RECORDS SHOWN

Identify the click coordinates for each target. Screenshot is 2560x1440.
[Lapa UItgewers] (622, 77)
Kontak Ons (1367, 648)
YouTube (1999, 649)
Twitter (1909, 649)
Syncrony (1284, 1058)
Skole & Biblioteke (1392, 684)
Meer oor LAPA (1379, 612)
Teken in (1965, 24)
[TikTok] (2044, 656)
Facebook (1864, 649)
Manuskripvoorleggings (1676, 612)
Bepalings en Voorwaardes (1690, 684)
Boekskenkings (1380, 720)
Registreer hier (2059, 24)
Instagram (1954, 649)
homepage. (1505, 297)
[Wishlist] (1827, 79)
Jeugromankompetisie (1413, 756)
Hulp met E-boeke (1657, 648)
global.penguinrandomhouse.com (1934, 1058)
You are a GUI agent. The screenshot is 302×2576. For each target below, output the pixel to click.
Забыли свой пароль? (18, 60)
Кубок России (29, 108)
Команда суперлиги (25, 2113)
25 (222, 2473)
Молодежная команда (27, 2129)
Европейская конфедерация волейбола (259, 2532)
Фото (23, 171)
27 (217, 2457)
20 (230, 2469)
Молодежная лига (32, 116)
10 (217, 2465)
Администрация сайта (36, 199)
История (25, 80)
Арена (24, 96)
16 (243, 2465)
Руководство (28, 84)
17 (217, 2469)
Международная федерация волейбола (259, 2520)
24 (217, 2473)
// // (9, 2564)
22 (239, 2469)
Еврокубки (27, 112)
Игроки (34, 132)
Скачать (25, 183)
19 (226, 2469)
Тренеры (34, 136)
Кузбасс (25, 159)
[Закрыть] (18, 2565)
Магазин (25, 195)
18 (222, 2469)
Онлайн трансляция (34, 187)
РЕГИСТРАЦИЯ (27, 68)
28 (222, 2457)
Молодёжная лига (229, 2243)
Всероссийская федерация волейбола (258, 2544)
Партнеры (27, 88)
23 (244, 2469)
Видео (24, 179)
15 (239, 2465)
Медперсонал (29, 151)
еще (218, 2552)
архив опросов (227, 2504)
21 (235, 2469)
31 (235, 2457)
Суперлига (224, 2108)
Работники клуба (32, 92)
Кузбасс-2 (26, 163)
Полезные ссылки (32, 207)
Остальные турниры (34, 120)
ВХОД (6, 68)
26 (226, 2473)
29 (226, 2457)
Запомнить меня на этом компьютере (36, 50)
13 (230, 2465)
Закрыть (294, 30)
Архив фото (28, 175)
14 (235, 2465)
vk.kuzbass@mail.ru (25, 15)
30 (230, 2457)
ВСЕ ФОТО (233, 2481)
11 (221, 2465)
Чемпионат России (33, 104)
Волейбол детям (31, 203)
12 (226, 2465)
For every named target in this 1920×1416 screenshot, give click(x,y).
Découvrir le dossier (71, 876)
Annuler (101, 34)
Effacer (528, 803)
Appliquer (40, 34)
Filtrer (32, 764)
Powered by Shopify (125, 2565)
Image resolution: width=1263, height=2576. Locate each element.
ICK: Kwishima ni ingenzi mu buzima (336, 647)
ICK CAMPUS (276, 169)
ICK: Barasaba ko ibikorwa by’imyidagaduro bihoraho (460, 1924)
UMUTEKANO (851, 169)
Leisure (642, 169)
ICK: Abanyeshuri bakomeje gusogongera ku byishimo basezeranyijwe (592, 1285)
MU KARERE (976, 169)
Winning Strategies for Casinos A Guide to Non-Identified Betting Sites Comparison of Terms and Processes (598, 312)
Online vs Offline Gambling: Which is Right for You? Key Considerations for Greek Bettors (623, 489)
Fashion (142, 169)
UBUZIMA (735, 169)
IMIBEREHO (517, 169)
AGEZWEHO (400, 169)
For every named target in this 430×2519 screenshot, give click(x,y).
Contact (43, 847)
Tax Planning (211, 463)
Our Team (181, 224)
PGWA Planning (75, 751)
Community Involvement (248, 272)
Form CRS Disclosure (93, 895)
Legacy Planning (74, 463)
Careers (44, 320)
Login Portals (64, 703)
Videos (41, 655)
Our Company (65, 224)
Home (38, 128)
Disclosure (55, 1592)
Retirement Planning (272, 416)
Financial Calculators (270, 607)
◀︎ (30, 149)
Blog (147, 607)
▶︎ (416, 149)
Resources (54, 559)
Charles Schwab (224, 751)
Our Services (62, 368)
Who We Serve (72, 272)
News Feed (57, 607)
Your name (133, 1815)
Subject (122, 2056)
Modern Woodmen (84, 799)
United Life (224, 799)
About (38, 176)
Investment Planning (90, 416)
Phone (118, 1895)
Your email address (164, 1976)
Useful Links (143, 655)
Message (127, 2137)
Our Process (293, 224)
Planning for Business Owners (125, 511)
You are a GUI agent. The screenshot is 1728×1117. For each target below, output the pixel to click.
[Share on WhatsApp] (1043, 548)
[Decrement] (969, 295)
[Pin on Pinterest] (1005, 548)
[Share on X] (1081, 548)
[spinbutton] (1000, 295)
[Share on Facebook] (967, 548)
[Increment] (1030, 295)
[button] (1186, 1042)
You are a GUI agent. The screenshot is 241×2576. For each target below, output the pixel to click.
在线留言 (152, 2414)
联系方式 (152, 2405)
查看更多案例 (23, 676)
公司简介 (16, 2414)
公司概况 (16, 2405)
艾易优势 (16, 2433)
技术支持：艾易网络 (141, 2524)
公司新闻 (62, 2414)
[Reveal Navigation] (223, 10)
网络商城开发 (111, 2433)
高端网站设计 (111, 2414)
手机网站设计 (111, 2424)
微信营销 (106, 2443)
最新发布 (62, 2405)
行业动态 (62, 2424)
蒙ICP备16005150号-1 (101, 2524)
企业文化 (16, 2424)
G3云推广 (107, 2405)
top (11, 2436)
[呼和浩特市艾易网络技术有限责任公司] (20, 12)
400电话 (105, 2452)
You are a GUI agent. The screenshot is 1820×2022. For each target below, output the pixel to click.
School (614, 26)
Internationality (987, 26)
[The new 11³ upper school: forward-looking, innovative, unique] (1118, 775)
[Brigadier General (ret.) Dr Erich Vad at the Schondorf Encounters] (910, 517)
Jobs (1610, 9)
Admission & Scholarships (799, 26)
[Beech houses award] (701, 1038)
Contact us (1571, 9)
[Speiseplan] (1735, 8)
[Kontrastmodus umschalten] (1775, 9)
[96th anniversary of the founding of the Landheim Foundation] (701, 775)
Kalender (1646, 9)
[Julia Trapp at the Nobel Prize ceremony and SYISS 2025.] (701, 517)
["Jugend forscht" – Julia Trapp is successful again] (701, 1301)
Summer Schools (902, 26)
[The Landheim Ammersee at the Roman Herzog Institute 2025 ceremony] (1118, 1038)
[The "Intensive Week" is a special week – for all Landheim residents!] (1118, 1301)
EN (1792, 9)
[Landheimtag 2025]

INSTRUCTIONS TO FOLLOW
What lines above hold the word "Trapp"? Pull each one out.

RESPONSE AREA
[Julia Trapp at the Nobel Prize ceremony and SYISS 2025.] (701, 517)
["Jugend forscht" – Julia Trapp is successful again] (701, 1301)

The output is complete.